How Are ACOs Innovating? NAACOS Award Winners Describe Their Breakthroughs

Sept. 30, 2019
One Minnesota ACO took the unusual step of getting contracts to provide healthcare services in the jails

How are accountable care organizations innovating as they move into value-based payment arrangements? Here’s one example: To stop the revolving door between jails and emergency departments, the Central Minnesota ACO has worked to address behavioral health in St. Cloud, Minn., by bringing together police, jails and public health to create community action teams. For that work, the ACO was one of three organizations recognized as ACO Innovation Award winners celebrated at the National Association of ACOs (NAACOS) Fall meeting in Washington, D.C., last week.

Kathy Parsons, executive director for the Central Minnesota Health Network, a 13-partner clinically integrated network, and executive director of the Central Minnesota ACO, described the effort to address behavioral health issues. “It started with our healthcare organization talking with police, jails and public health, and we discovered we had 14 different silos,” she said. Their goal is to stop the revolving door of police calls and ER visits. Approximately 60 percent of police calls and 60 percent of jail inmates have mental health issues, she said, adding that like health systems, jails think the average length of stay is too long. Homeless people get picked up for loitering and end up spending eight days in jail. When the police, jails and emergency departments looked at who were their most frequent contacts in the community, there was amazing overlap.

The ACO took the unusual step of getting contracts with two county jails to provide healthcare services in the jails, replacing other outsourced vendors. They also created a Coordinated Care Clinic that cares for patients who have a combination of physical health, mental health and social determinant issues, she said.
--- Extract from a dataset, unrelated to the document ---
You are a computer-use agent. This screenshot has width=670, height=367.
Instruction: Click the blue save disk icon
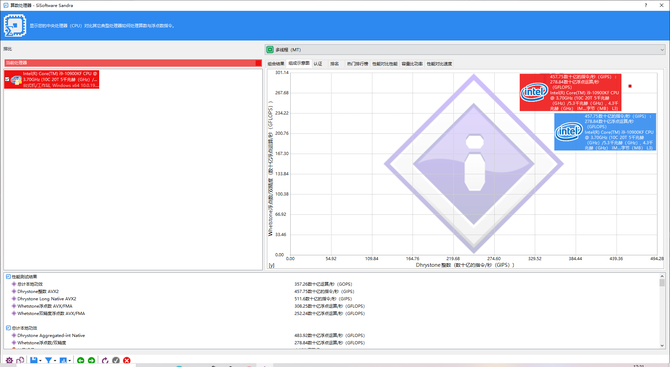click(34, 361)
Some of these patients have been kicked out of other clinics. The clinic includes an addiction medicine physician, RNs, LPNs, pharmacists, mental health providers and a community liaison. Then jail patients can transition to the Coordinated Care Clinic. “We took the people we care for in jail and put them in the Coordinated Care Clinic,” Parsons said. They also created a Community Action Team to work on how to take care of high utilizers in the community.
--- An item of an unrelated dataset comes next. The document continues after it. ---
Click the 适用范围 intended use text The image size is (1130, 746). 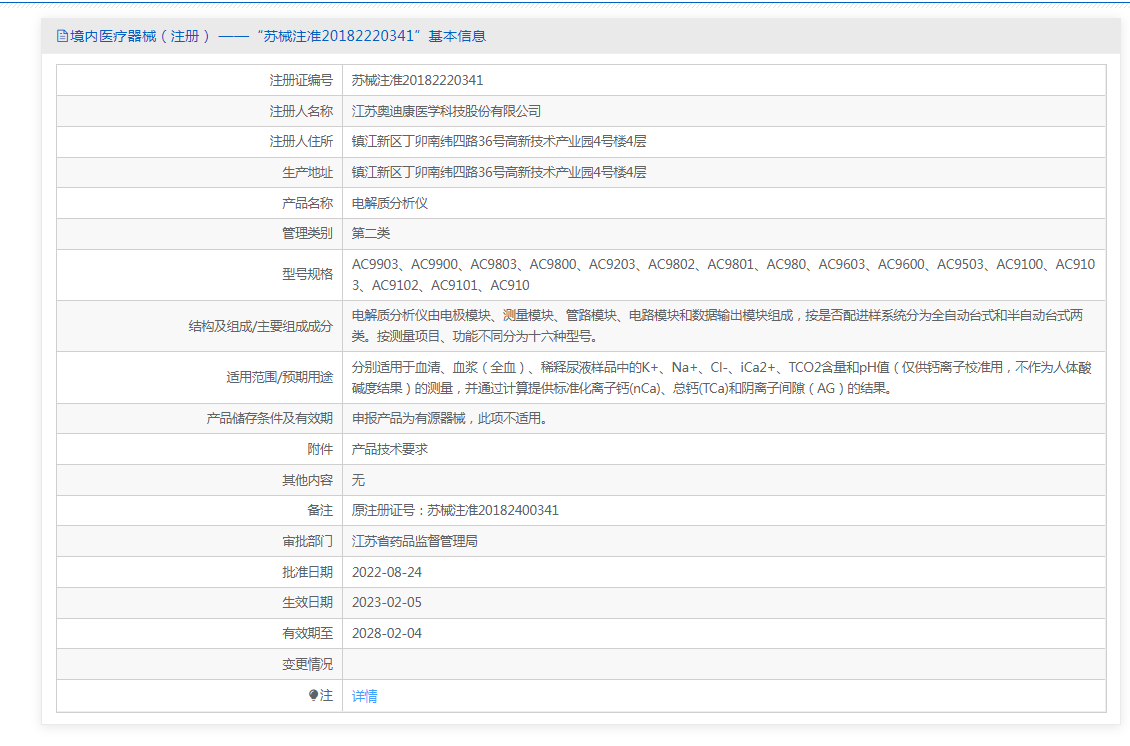pos(721,377)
“We have 43,000 people in Medicaid ACO and have been successful at shared savings,” Parson said.  Although there was a gap in funding of about $100,000 for the jail clinic project, she added, “we have more than made up for that in shared savings. We know that this is a part of it.”

 The community is taking several more steps, she said. For instance, the county hired two probation officers to go into jails and assess who needs mental health help. They also are adding advance release planning for all inmates to determine what services they need when they get out.
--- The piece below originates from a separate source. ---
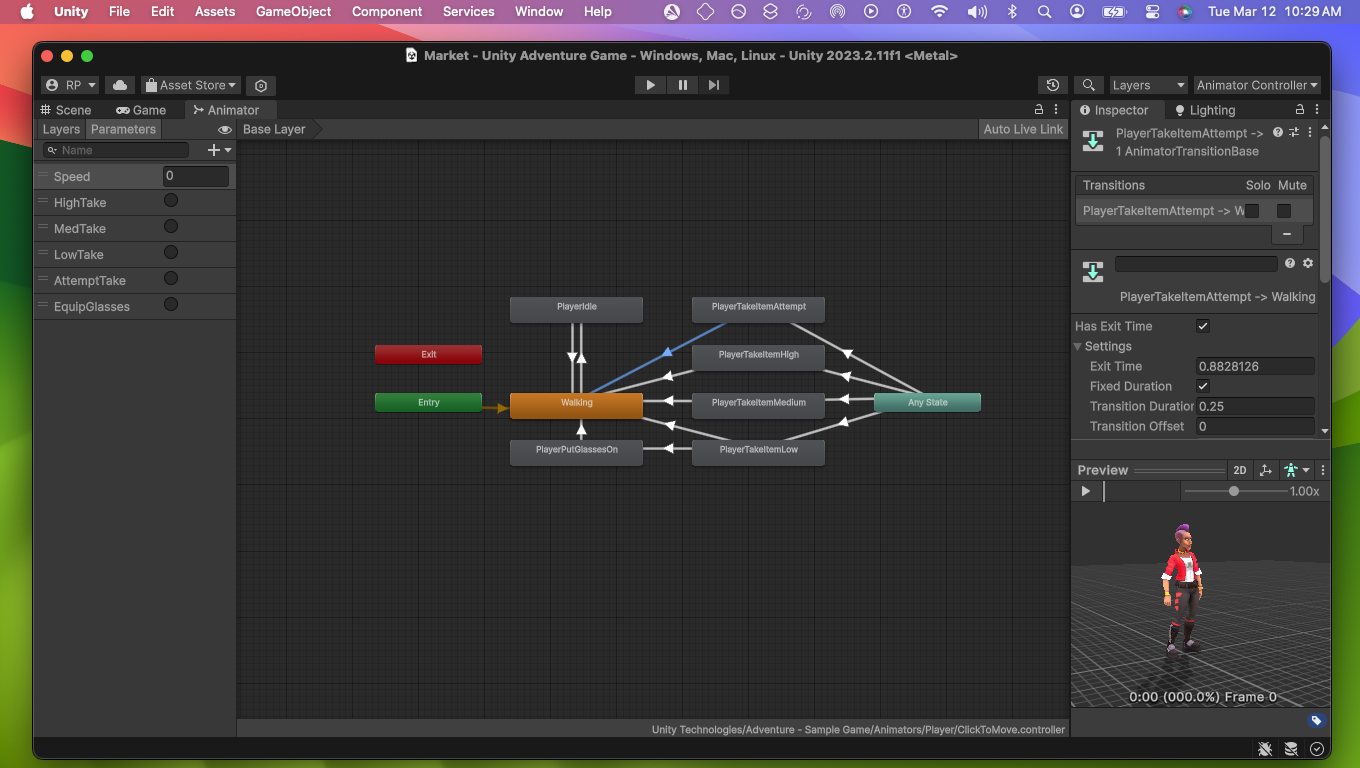Click the settings gear beside Asset Store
"We are looking at more partnerships,” she said. “We want to make the tent large, so we are looking at who else can we bring in.”

High Utilizer Care Plans

In a similar vein, Christina Lewis, M.P.H., R.N., executive director of Pennsyvlania-based St Luke’s Health Care Network, accepted an award for creating “high-utilizer” care plans. St. Luke’s Health Care Network is a clinically integrated network over 10 counties and two states with 1,900 physicians.

“In late 2017 we decided we wanted to do something to try to address the issue of high utilizers,” she said. First, they came up with a definition of who they wanted to help:

• Frequent ED visits and admissions

• Multiple campuses seeing the same patient

• Low primary care use

• Problems with ED throughput

“These are largely provider-centric reasons,” Lewis said. A larger reason is the failure of the health system to meet their needs.

Lewis said care plans are created for these patients and integrated with Epic. The care plan features a concise summary of key issues for the patient. ED physicians, nurses and hospitalists can initiate a care plan.  Then when that patient is seen next, the patient’s chart has a clinical decision support flag telling the provider that there is a care plan for this patient.

They now have 88 patients with care plans, and have seen a 25 percent reduction in metrics they follow about them.

 She said one learning was that “patients are dissatisfied when a care plan is written about them, but grateful when clinicians collaborate with them on how we can invest the right care teams to support their health and social welfare.”  Now the conversation with the patient is that they are part of the creation of the care plan.

 Lewis also said it is important to engage primary care. “We have not done a good job of this so far. These patients are often not seen by primary care. We are moving in that direction.”

Clinical Research in ACOs

Chastity Chace, director of finance at Wilmington Health Associates in North Carolina, accepted an award for her organization’s effort to create a collaborative of ACOs working together to advance clinical research.

Wilmington Health is a physician-led multispecialty group practice with one of the highest performing Medicare ACO’s in the country, Chace noted. It has 23 locations in four counties.

When a few of its clinicians were involved in clinical research studies, the group noted that patients had higher levels of engagement and satisfaction and some improved outcomes. Wilmington began doing more clinical research in its ACO and assessing the impact. A few years ago it decided to create a new group, Innovo Research, as a provider-sponsored, provider-led integrated network of ACOs using research as part of their population health strategy.

Working with a platform from vendor Optum, she said, the collaborative brings comprehensive site management services, centralized contracting and data management, increased study sponsors and pharma connectivity, and research site integration tools and capabilities.